▶ [SOURCE PASSAGE]
================================
Stresses are convenient to work with for the following reason: if $\Gamma$ is a subcomplex of $\Delta$ (considered as a complex on the same ground set $V$ as $\Delta$), then there is a natural surjective homomorphism $\rho:\R[\Delta] \to \R[\Gamma]$; it induces a surjective homomorphism $\R(\Delta,\Theta) \to \R(\Gamma,\Theta)$. On the level of stress spaces, the situation is much easier to describe: $\Stress(\Gamma,\Theta)_i$ is a subspace of $\Stress(\Delta,\Theta)_i$.
A simplicial complex $\Delta$ is \emph{centrally symmetric} or \emph{cs} if its ground set is endowed with a \emph{free involution} $\alpha: V \rightarrow V$ that induces a free involution on the set of all non-empty faces of $\Delta$. In more detail, for all non-empty faces $\tau \in \Delta$, the following holds: $\alpha(\tau)\in\Delta$, $\alpha(\tau)\neq \tau$, and $\alpha(\alpha(\tau))=\tau$. To simplify notation, we write $\alpha(\tau)=-\tau$ and refer to $\tau$ and $-\tau$ as \emph{antipodal faces} of $\Delta$.
================================
▶ [GIVEN INFORMATION]

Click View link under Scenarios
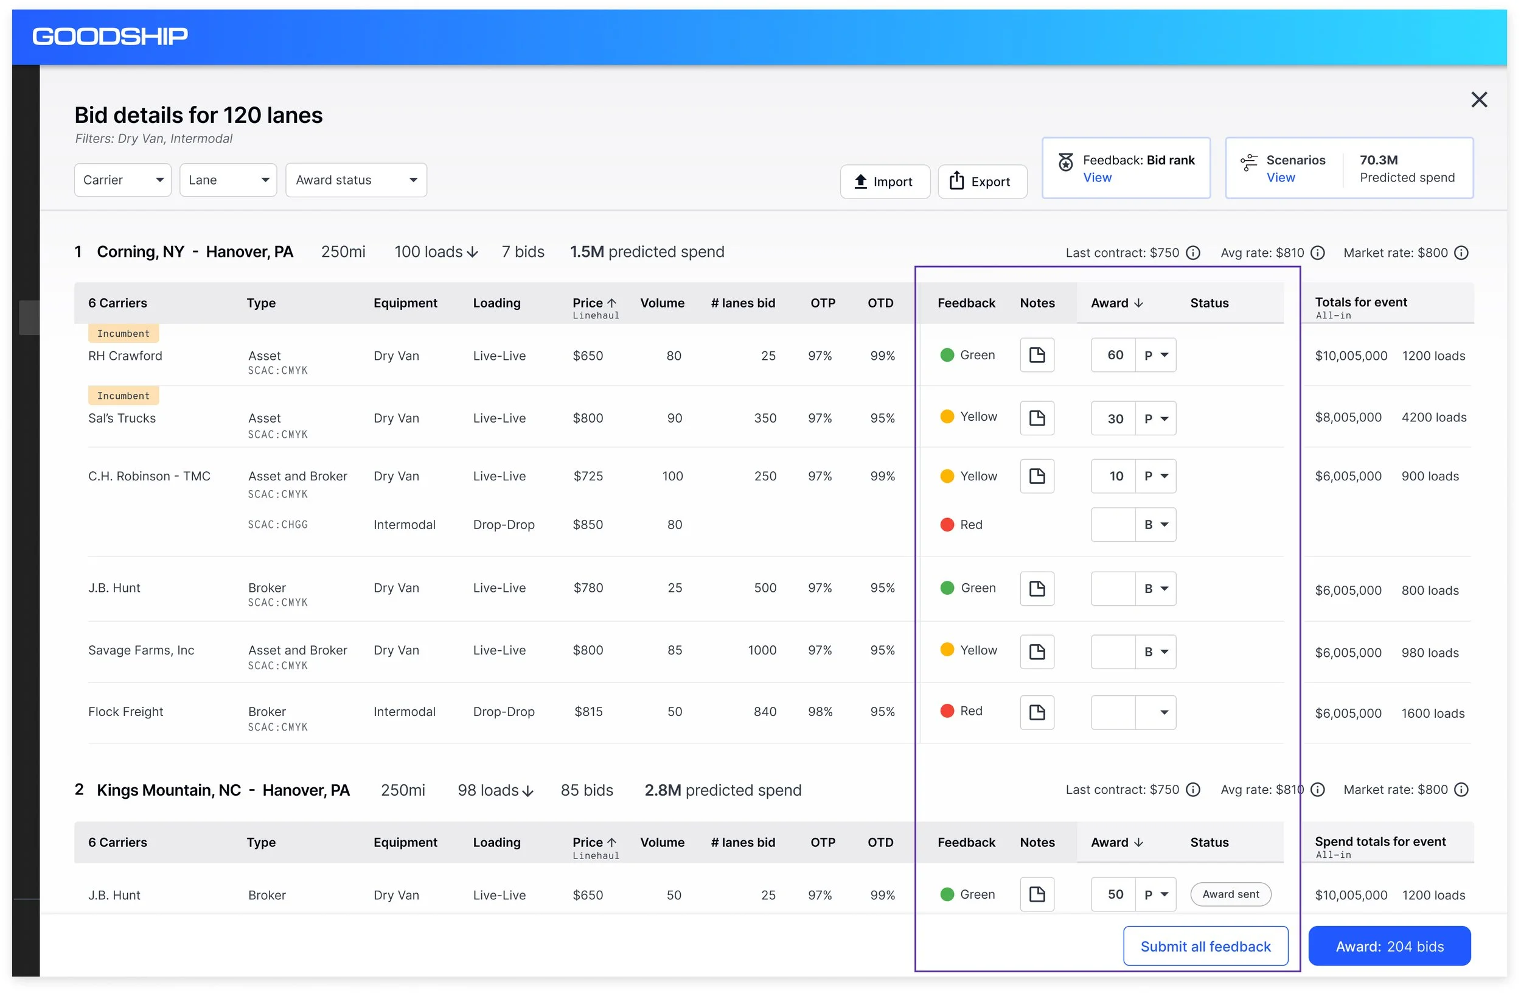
================================
▶ [CHALLENGES]
[A] Answer these questions from the passage on stresses and centrally symmetric complexes, one per line:
(i) When Γ is a subcomplex of Δ, what two properties does the text give for the homomorphism ρ from R[Δ] to R[Γ]?
(ii) How is Stress(Γ,Θ)_i related to Stress(Δ,Θ)_i?
(iii) What name does the text give to τ and −τ?
[B] Reproduce word for word the part of the passage on stresses and centrally symmetric complexes starting with "Stresses are convenient" and going on through "subspace of $\Stress(\Delta,\Theta)_i$.".

▶ [ANSWER LIST]
[A]
(i) It is natural and surjective.
(ii) It is a subspace of Stress(Δ,Θ)_i.
(iii) Antipodal faces of Δ.

[B]
Stresses are convenient to work with for the following reason: if $\Gamma$ is a subcomplex of $\Delta$ (considered as a complex on the same ground set $V$ as $\Delta$), then there is a natural surjective homomorphism $\rho:\R[\Delta] \to \R[\Gamma]$; it induces a surjective homomorphism $\R(\Delta,\Theta) \to \R(\Gamma,\Theta)$. On the level of stress spaces, the situation is much easier to describe: $\Stress(\Gamma,\Theta)_i$ is a subspace of $\Stress(\Delta,\Theta)_i$.